__Data excerpts__:
==*==

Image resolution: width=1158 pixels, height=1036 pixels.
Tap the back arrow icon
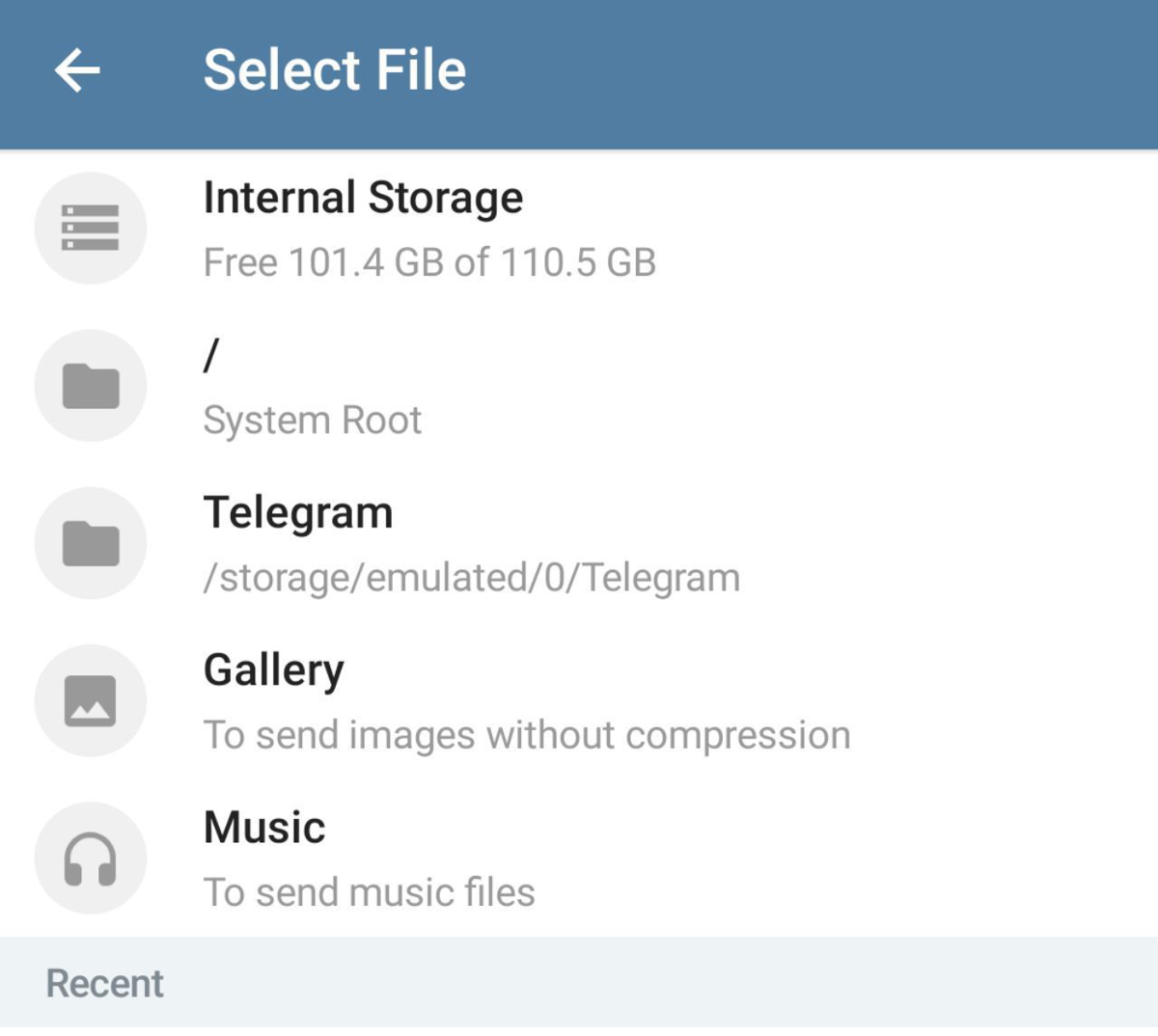click(77, 70)
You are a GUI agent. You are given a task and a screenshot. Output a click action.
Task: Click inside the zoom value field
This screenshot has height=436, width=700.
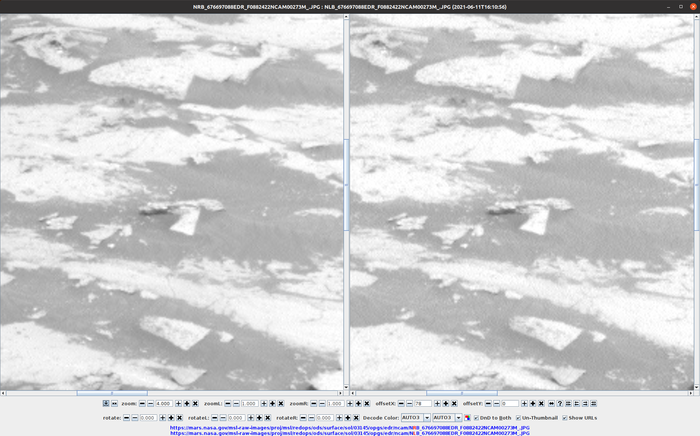(x=163, y=403)
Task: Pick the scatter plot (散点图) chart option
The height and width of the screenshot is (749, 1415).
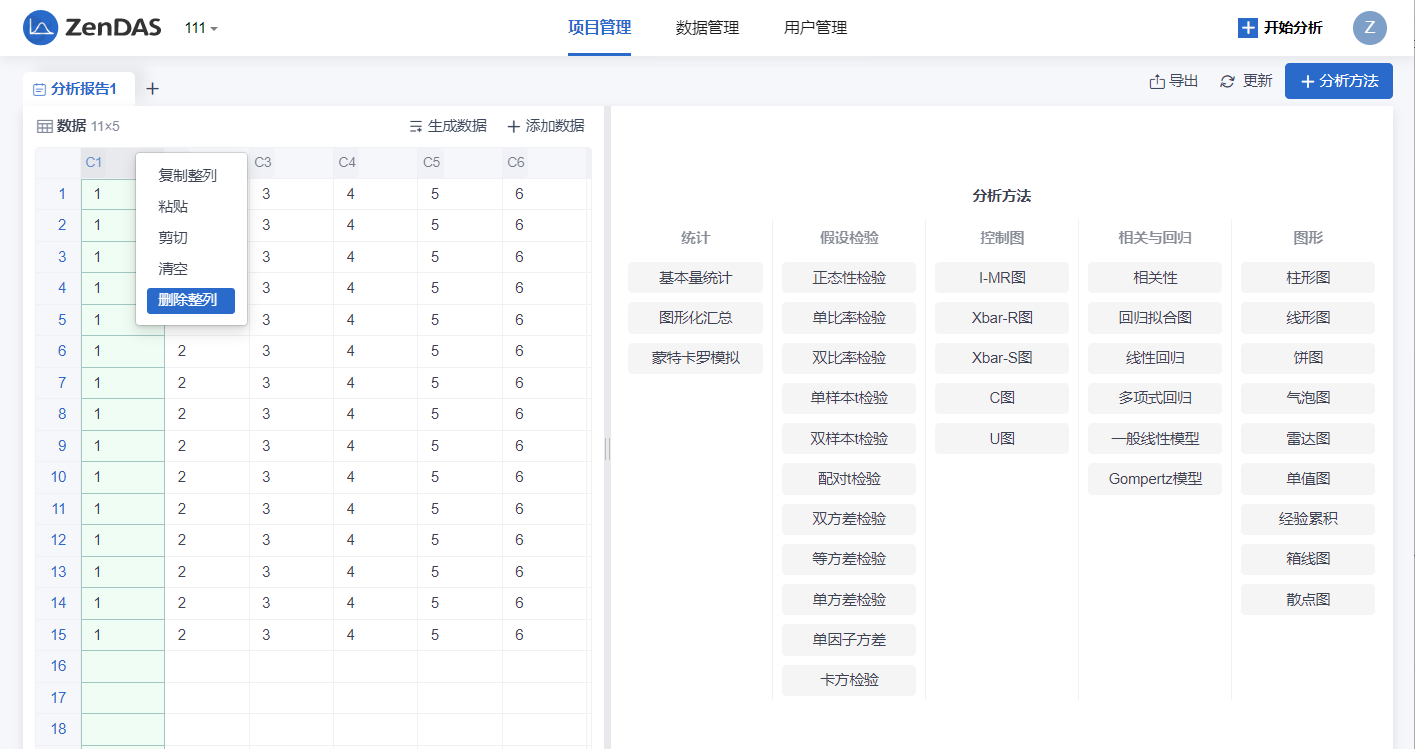Action: [1307, 599]
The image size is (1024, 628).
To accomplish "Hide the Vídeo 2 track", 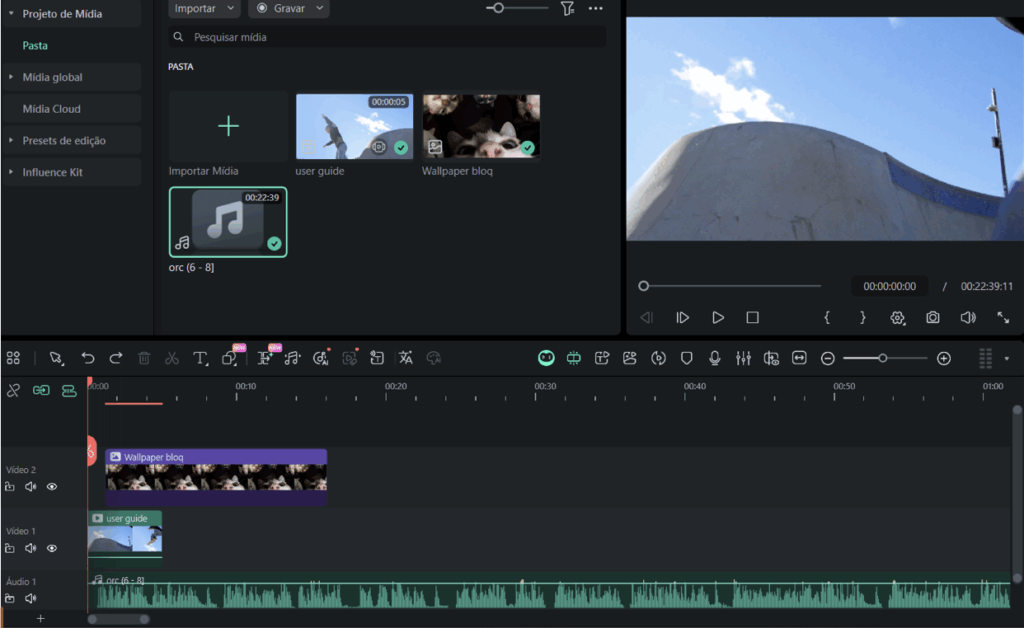I will [x=52, y=487].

==*==

__AIM OF THE EXERCISE__: Write out the lines above from the one with "Task: Click inside the zoom value field" through the one with "The image size is (1024, 628).", ends included, exactly; no picture goes in.

__WRITTEN SOLUTION__:
Task: Click inside the zoom value field
This screenshot has height=436, width=700.
(x=163, y=403)
Task: Pick the scatter plot (散点图) chart option
The height and width of the screenshot is (749, 1415).
Action: [1307, 599]
The image size is (1024, 628).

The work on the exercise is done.